Looking at the daily chart for December Live Cattle (LCZ13), we notice prices trading near recent highs, as cash Cattle prices continue to soar to record levels. Prices are now trading well above both the 20- and 200-day moving averages, and momentum as measured by the 14-day RSI is strong, with a current reading of 70.04. There were some concerns that Friday's price reversal would be the start of a near-term price correction, but Monday's strong upside price move and Tuesday's follow-through rally seem to have discouraged many traders still in the bear camp. Friday's high of 134.575 looks to be the next resistance level for the December futures, with support found at the October 17th low of 131.325.

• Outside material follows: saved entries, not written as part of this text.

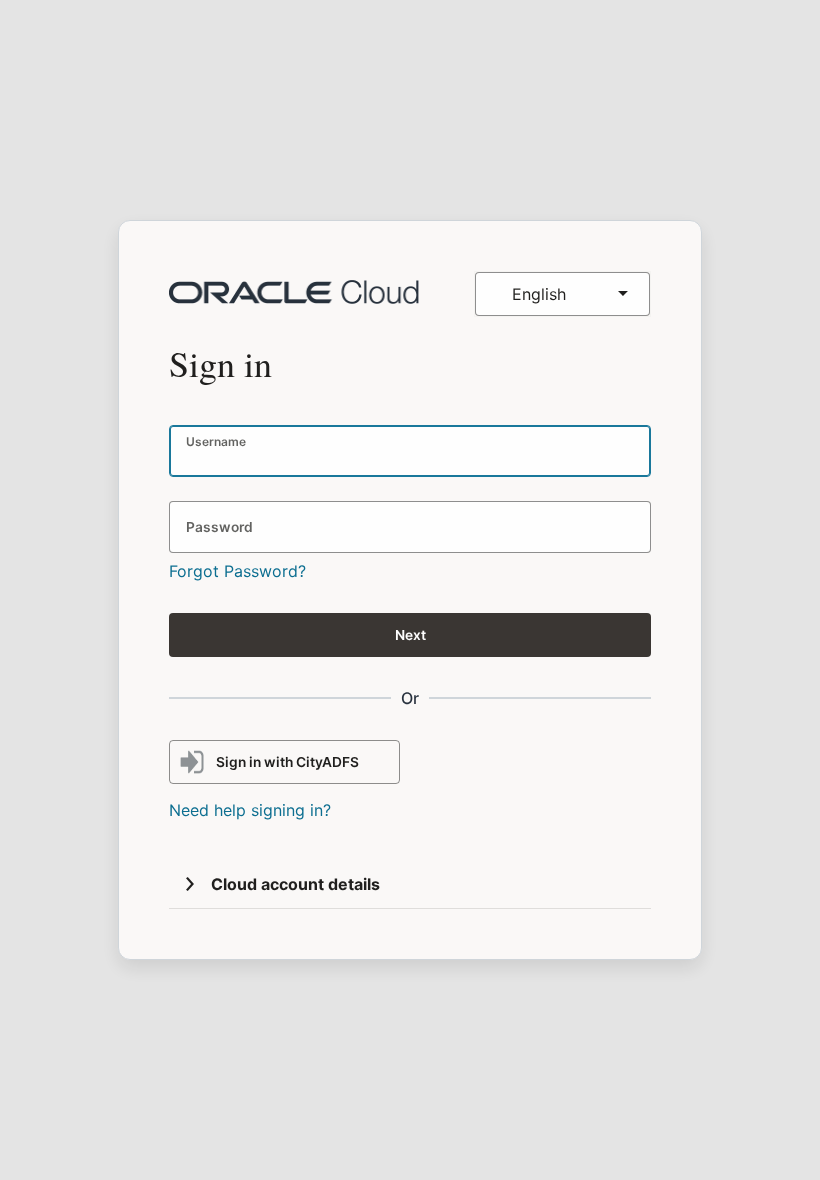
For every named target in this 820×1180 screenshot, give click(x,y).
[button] (190, 884)
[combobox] (562, 294)
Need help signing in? (250, 810)
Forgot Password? (237, 571)
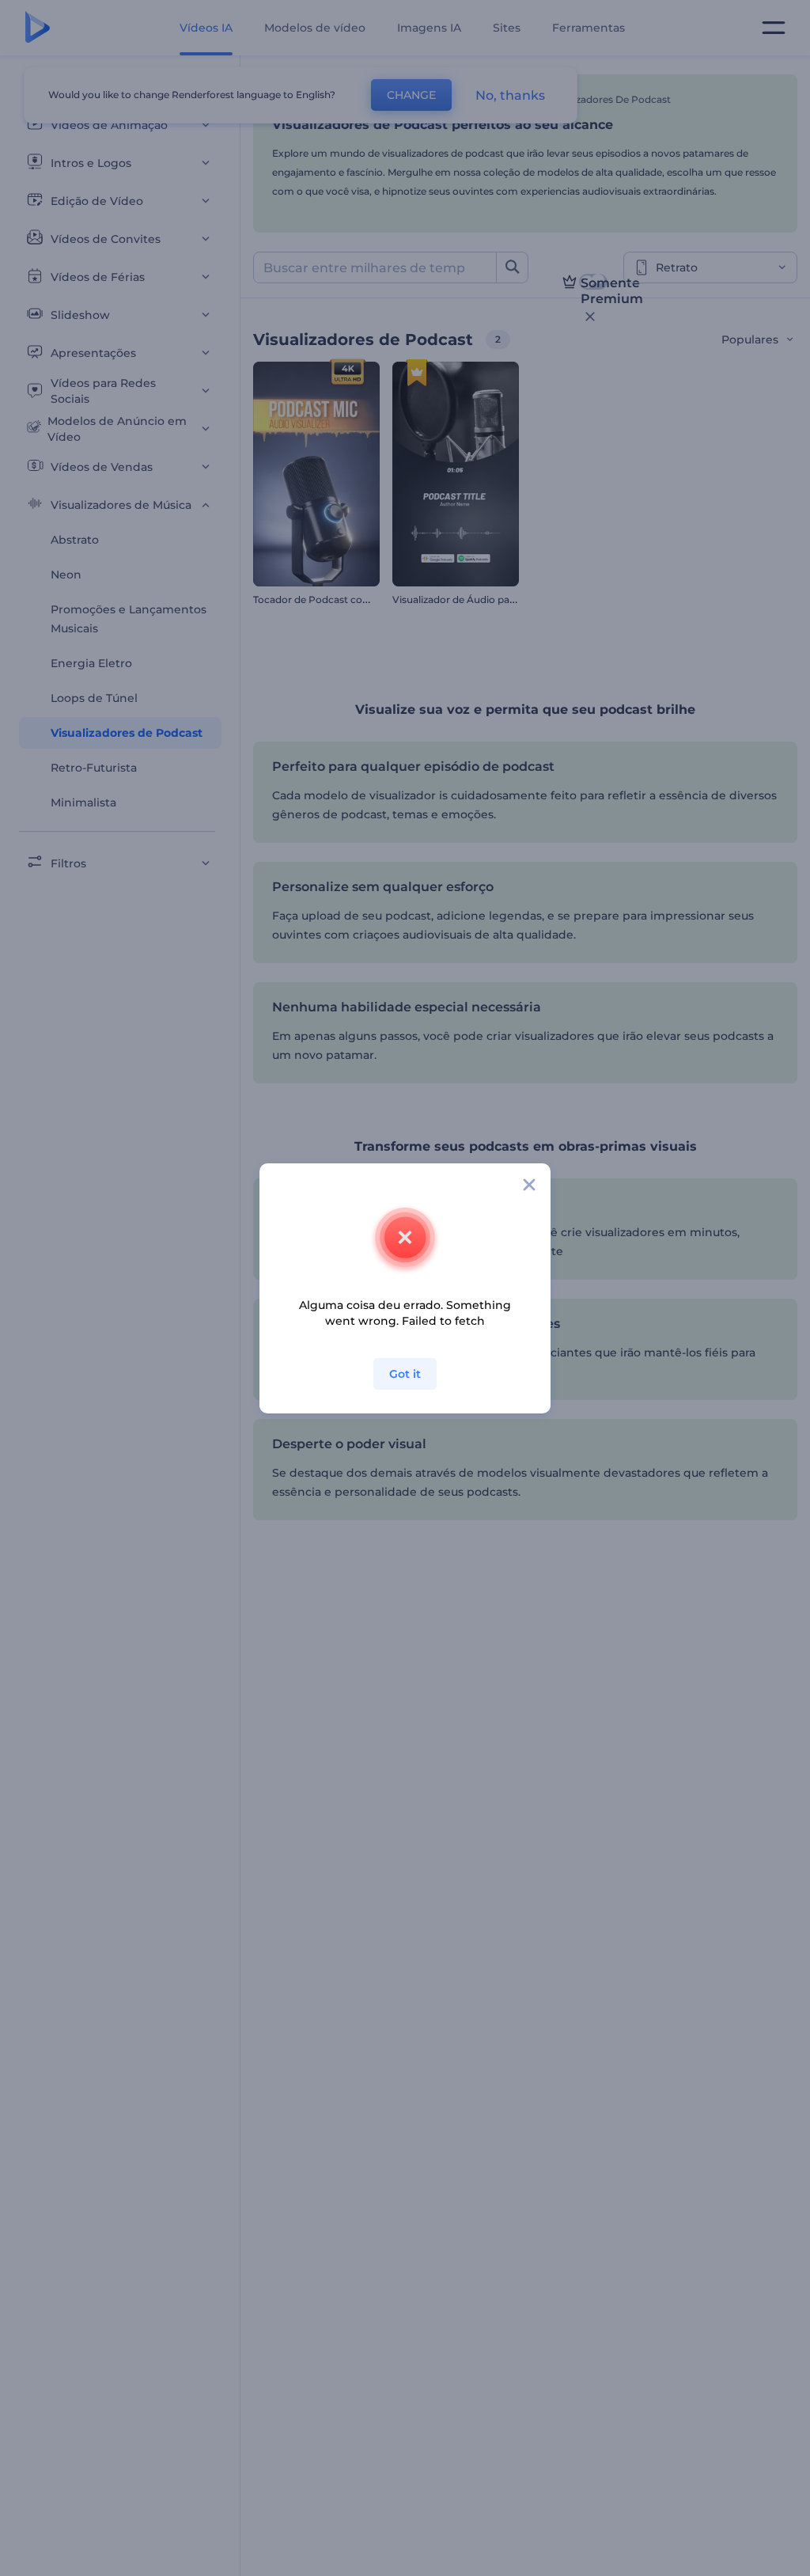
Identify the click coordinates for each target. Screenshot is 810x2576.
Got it (405, 1374)
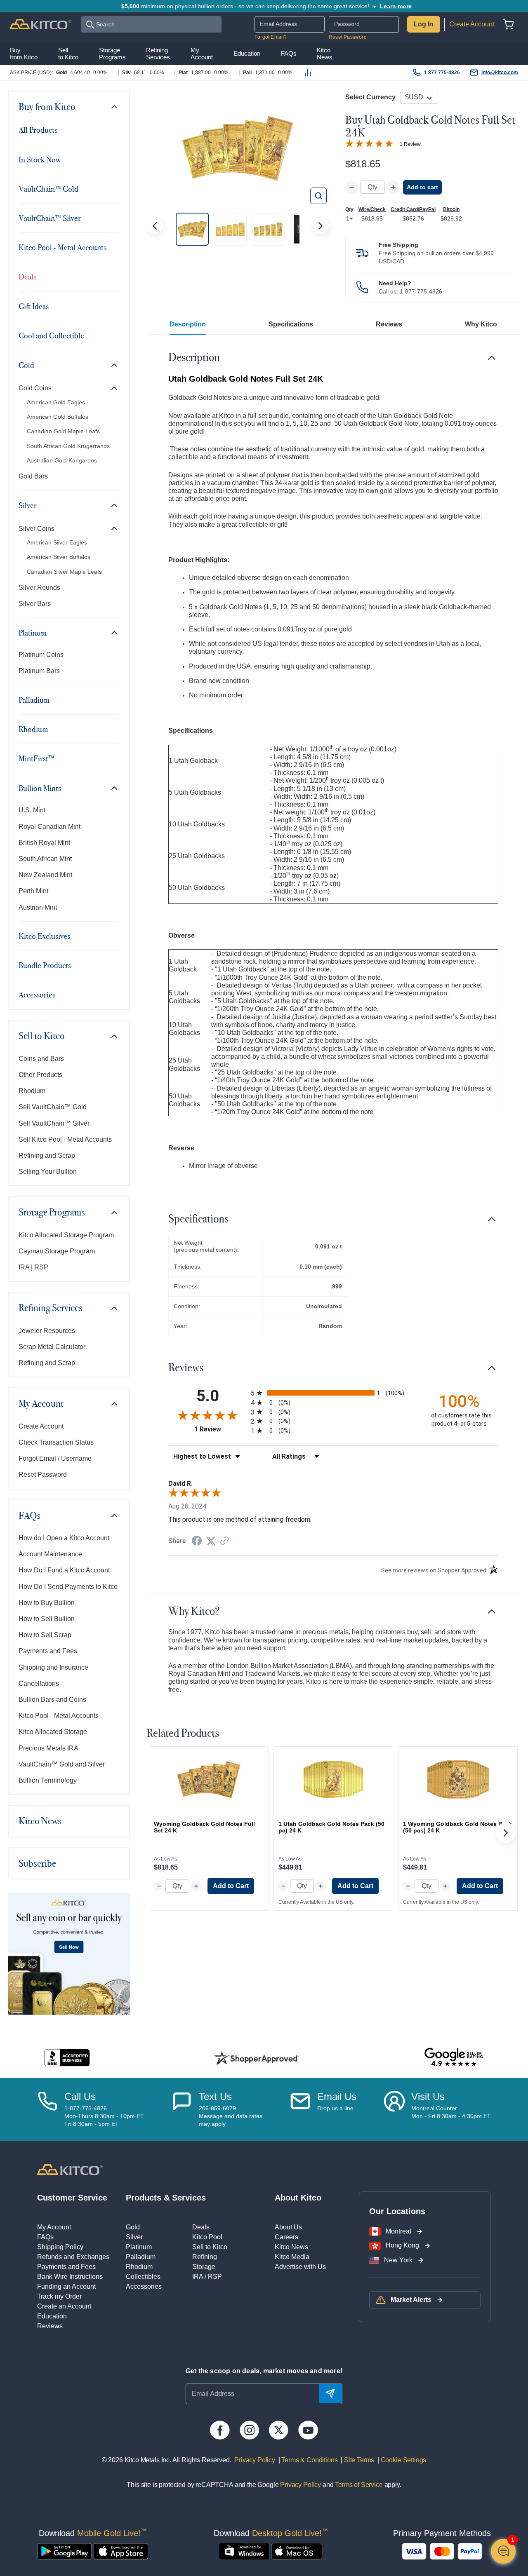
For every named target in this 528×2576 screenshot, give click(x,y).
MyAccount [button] (202, 54)
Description (188, 324)
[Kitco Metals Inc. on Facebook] (219, 2430)
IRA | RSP (33, 1267)
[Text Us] (182, 2109)
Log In (424, 24)
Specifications (291, 324)
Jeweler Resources (47, 1330)
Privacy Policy (254, 2459)
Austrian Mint (38, 907)
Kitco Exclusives (44, 936)
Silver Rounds (39, 587)
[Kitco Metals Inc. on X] (278, 2430)
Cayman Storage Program (57, 1251)
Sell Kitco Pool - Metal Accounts (65, 1139)
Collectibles (143, 2276)
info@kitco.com (499, 72)
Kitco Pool (207, 2237)
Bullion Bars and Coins (52, 1699)
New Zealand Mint (45, 874)
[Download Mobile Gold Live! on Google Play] (64, 2551)
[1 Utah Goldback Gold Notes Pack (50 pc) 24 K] (333, 1779)
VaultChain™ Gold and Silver (62, 1764)
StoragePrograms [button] (112, 54)
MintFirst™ (36, 758)
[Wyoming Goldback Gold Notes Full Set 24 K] (209, 1779)
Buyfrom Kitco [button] (24, 54)
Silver (28, 505)
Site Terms (358, 2459)
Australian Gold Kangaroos (62, 460)
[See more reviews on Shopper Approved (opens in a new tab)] (224, 1541)
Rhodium (33, 729)
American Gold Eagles (56, 402)
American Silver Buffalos (58, 557)
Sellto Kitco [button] (68, 54)
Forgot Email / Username (55, 1458)
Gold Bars (33, 476)
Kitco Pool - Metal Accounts (62, 247)
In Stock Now (40, 159)
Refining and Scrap (47, 1155)
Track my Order (59, 2296)
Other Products (40, 1074)
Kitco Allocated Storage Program (66, 1235)
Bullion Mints (40, 788)
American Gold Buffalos (57, 416)
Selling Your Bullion (48, 1171)
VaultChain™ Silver (50, 218)
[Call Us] (47, 2109)
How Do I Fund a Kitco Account (64, 1570)
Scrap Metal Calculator (52, 1346)
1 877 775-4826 (442, 72)
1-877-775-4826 (421, 291)
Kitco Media (292, 2256)
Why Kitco (481, 324)
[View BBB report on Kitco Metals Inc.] (67, 2057)
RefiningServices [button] (158, 54)
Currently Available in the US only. (316, 1902)
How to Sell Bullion (47, 1618)
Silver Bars (35, 603)
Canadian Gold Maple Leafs (63, 431)
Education (52, 2316)
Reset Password (348, 37)
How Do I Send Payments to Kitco (68, 1586)
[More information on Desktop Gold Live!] (244, 2551)
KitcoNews (324, 54)
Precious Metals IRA (48, 1748)
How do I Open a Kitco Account (64, 1537)
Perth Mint (33, 890)
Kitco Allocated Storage (53, 1731)
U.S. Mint (32, 810)
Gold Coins (35, 388)
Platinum (33, 632)
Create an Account (64, 2306)
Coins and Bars (41, 1058)
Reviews (389, 324)
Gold (26, 365)
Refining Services (50, 1307)
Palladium (34, 700)
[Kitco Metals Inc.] (70, 2169)
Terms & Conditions (308, 2459)
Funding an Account (66, 2286)
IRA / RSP (207, 2276)
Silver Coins (36, 528)
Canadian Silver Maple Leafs (64, 571)
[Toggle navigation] (114, 107)
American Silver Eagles (57, 542)
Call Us (80, 2096)
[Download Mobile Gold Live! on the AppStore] (121, 2551)
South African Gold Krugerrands (68, 446)
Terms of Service (358, 2484)
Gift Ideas (34, 306)
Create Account (471, 24)
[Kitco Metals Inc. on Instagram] (249, 2430)
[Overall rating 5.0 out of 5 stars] (369, 143)
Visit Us (428, 2096)
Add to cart (422, 187)
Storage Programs (52, 1212)
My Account (41, 1403)
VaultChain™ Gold (48, 189)
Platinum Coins (41, 654)
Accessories (37, 994)
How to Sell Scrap (45, 1634)
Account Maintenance (50, 1554)
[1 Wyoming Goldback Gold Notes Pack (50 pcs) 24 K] (458, 1779)
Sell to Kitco (42, 1035)
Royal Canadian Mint (49, 826)
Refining (204, 2256)
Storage (203, 2266)
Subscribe (37, 1863)
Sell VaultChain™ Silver (54, 1123)
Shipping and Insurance (53, 1667)
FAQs (29, 1515)
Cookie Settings (401, 2459)
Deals (27, 277)
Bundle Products (45, 965)
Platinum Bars (39, 670)
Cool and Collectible (51, 335)
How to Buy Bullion (47, 1602)
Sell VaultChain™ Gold (53, 1106)
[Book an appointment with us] (394, 2109)
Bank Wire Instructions (70, 2276)
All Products (38, 130)
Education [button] (246, 53)
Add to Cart (231, 1885)
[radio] (333, 1393)
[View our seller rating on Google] (453, 2058)
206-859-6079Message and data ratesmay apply (230, 2116)
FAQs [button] (289, 53)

Mike Zarembski, Senior Commodity Analyst

October 31, 2013

Coffee Prices Continue to Grind Lower

Thursday, October 31, 2013

Robusta coffee futures (Symbol: LKD) prices are trading near multi-year lows, as producer hedge selling from Vietnam, the world's largest Robusta Coffee producer, is increasing ahead of this season's harvest. Robusta supplies are not nearly as abundant as Arabica supplies, but the anticipation of a large Vietnam harvest should keep the market in a surplus throughout 2014.

Fundamentals

The Arabica Coffee futures market continues to be mired in a bear market, as large supplies out of Brazil and increased production from Columbia are adding to the current global surplus. Coffee prices are down over 50% during the past two years, with a record off-year harvest from Brazil of 47.5 million bags adding to the supply woes in the market. Columbia, the second largest Arabia Coffee producer, has been plagued by a coffee fungus that has hurt production totals during the past few seasons. However, production is expected to have rebounded this year as the harvest from disease resistant varieties is expected to reach the market this season. Near ideal weather condition in the Coffee producing regions of Brazil, is causing analysts to raise early estimates for next season's crop which will do little to help alleviate the current supply surplus.

Technical Notes

Looking at the daily chart for December Arabica Coffee (KCZ13) we see a market that is becoming rather oversold. The 14-day RSI is very weak with a current reading of 24.76. Prices are trying to stabilize just above the 106.00 price level and a near-term upside price correction might be seen in the future. The recent low of 106.60 is near-term support for December Coffee with resistance found at the 20-day moving average, which is currently near the 112.60 price level.